# [What the task asks]
Each line below that contains "Given" counts once; report the total and nothing more.

╭─ Extracted records

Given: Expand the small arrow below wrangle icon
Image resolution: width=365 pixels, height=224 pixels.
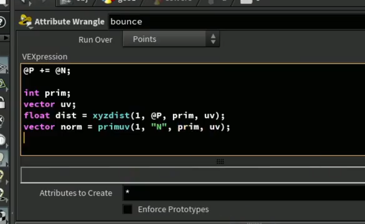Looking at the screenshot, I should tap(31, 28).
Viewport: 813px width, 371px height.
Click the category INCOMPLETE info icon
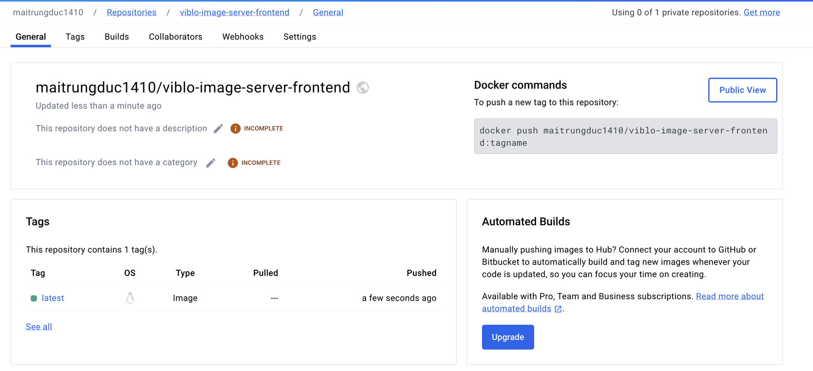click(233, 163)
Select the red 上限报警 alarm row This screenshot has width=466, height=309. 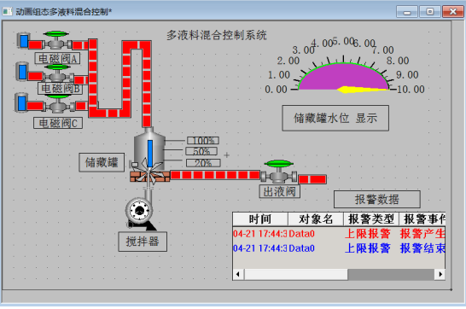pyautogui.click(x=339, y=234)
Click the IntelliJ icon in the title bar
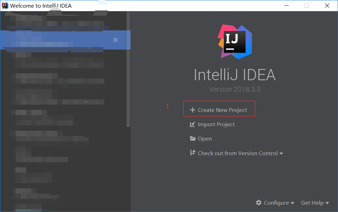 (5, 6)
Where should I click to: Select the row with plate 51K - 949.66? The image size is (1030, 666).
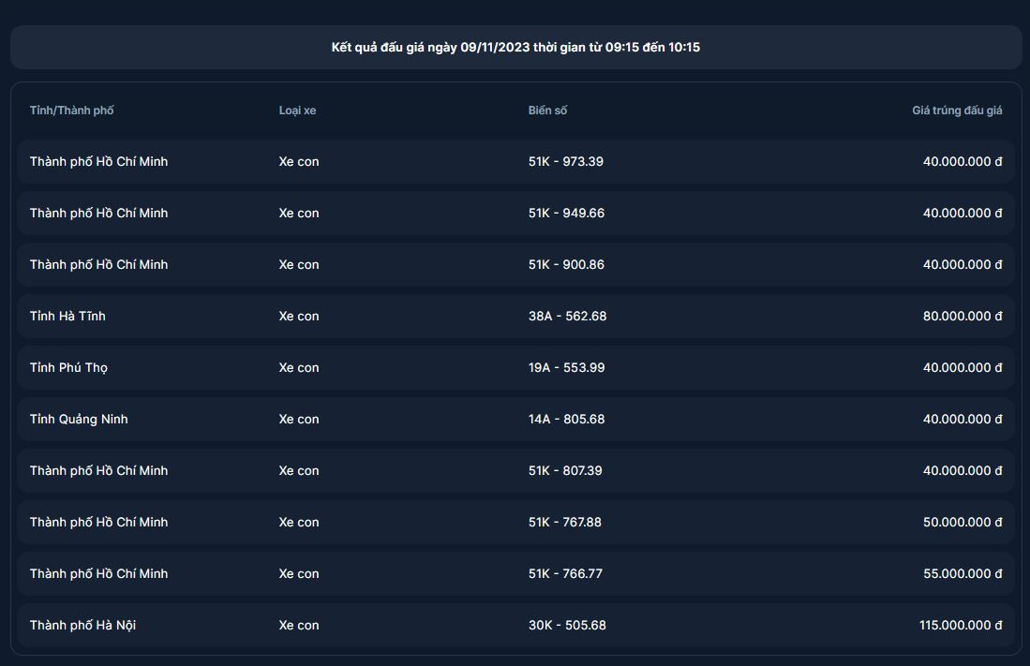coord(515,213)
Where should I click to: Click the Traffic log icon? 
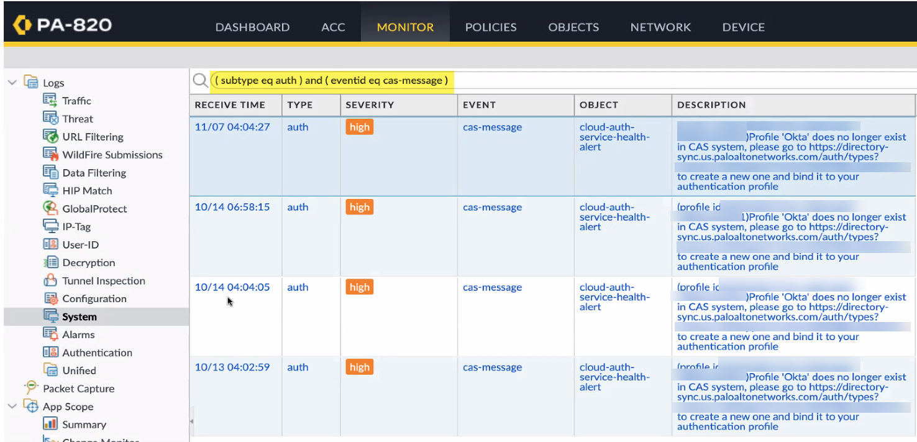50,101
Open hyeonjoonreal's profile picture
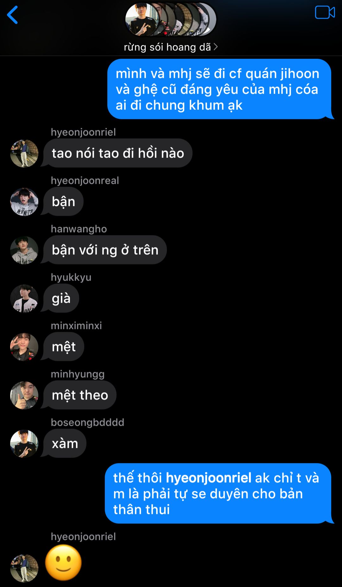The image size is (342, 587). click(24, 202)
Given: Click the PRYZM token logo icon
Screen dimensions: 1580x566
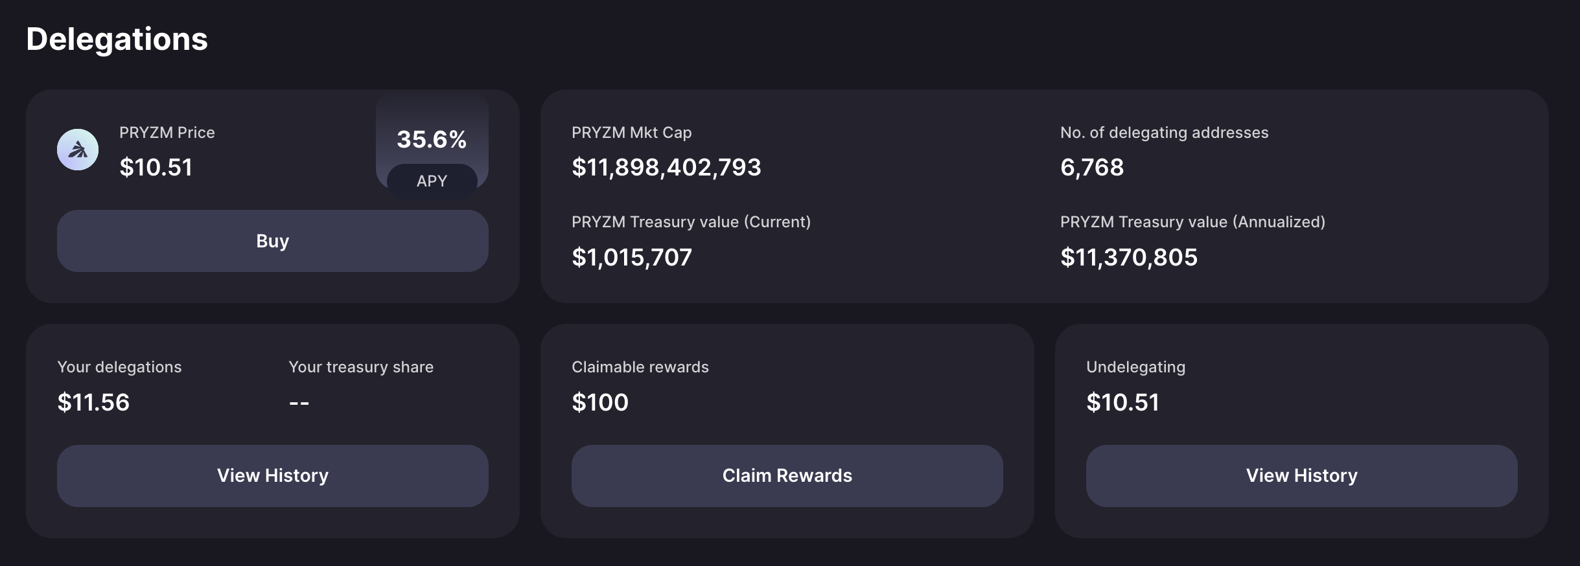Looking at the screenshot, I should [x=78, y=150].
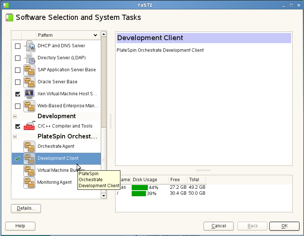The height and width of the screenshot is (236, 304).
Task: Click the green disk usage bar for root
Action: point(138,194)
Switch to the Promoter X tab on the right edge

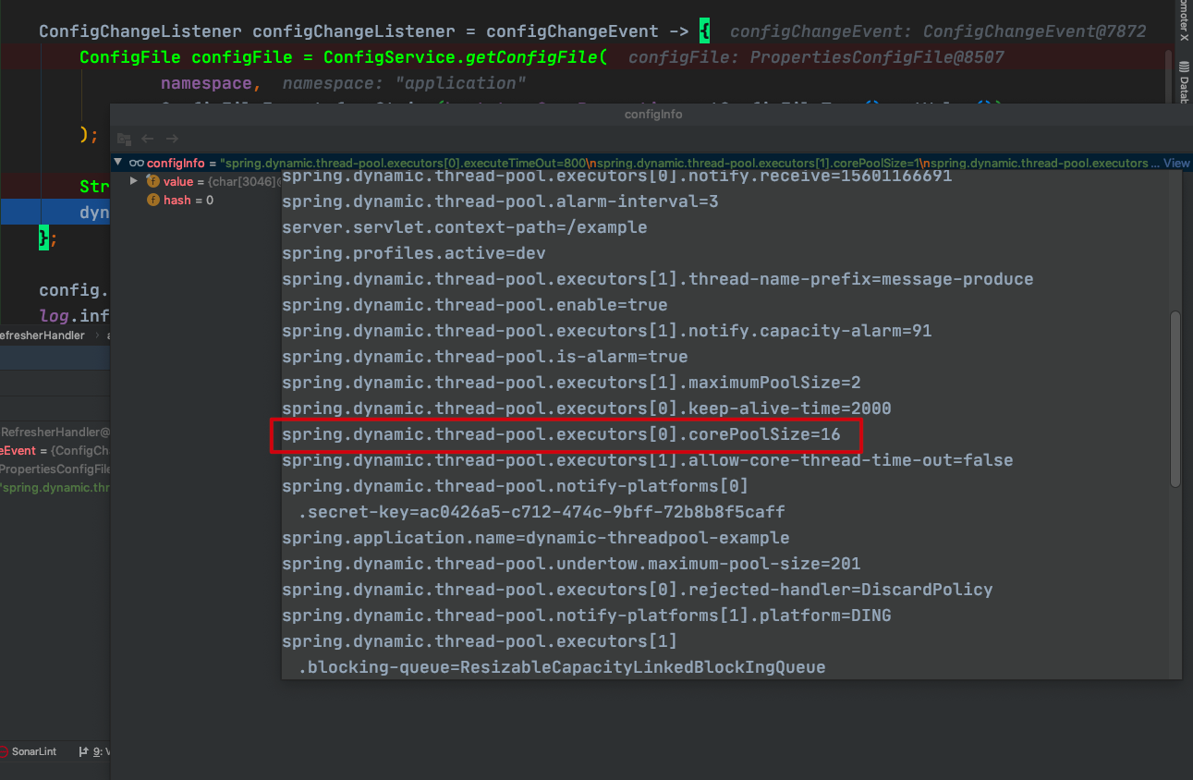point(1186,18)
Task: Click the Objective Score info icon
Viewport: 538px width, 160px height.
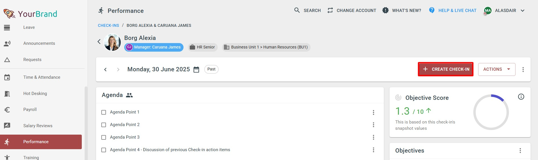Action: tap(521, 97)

╰─
╭─ Extracted records

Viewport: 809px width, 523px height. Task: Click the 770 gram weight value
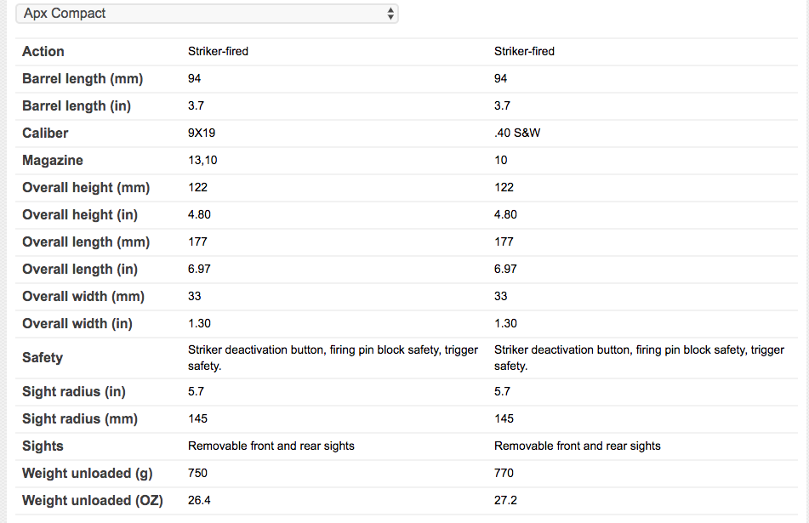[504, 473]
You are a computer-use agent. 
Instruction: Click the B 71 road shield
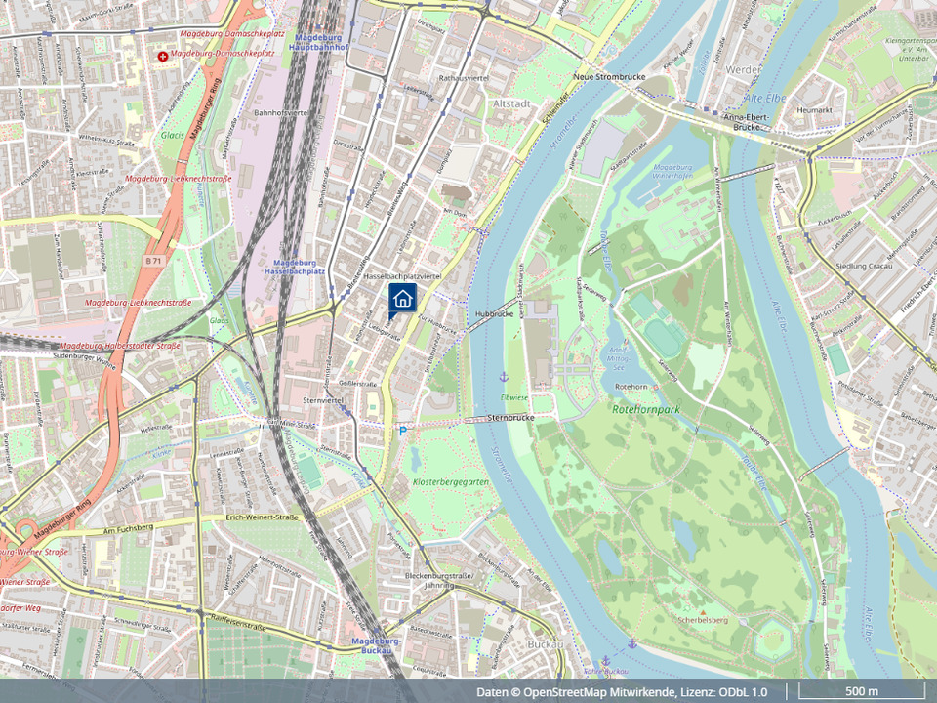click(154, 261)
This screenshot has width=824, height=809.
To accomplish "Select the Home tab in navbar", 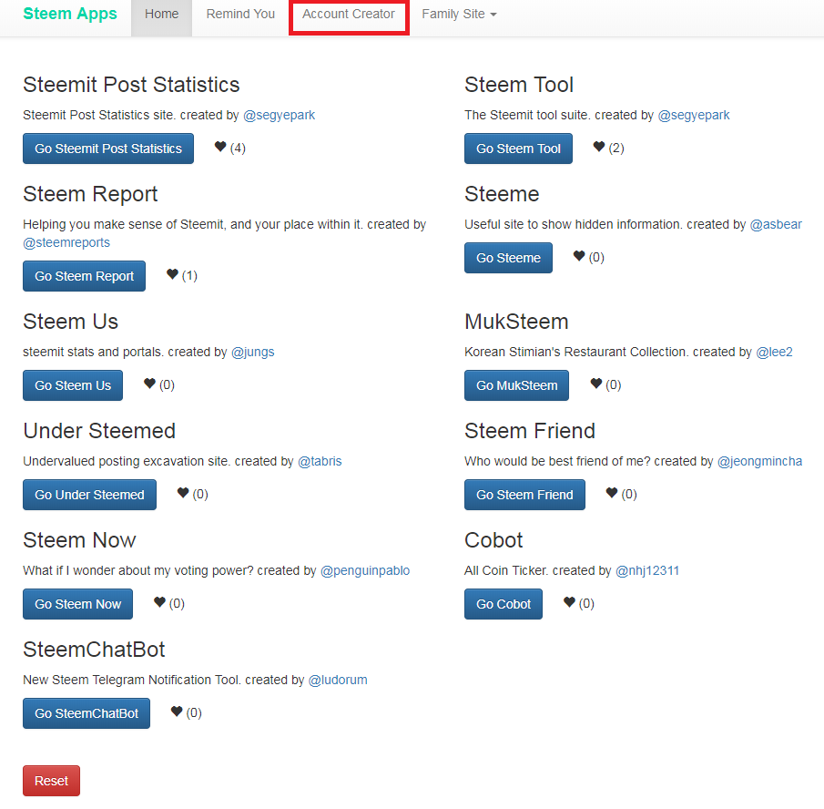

╰─

# [Task answer]
2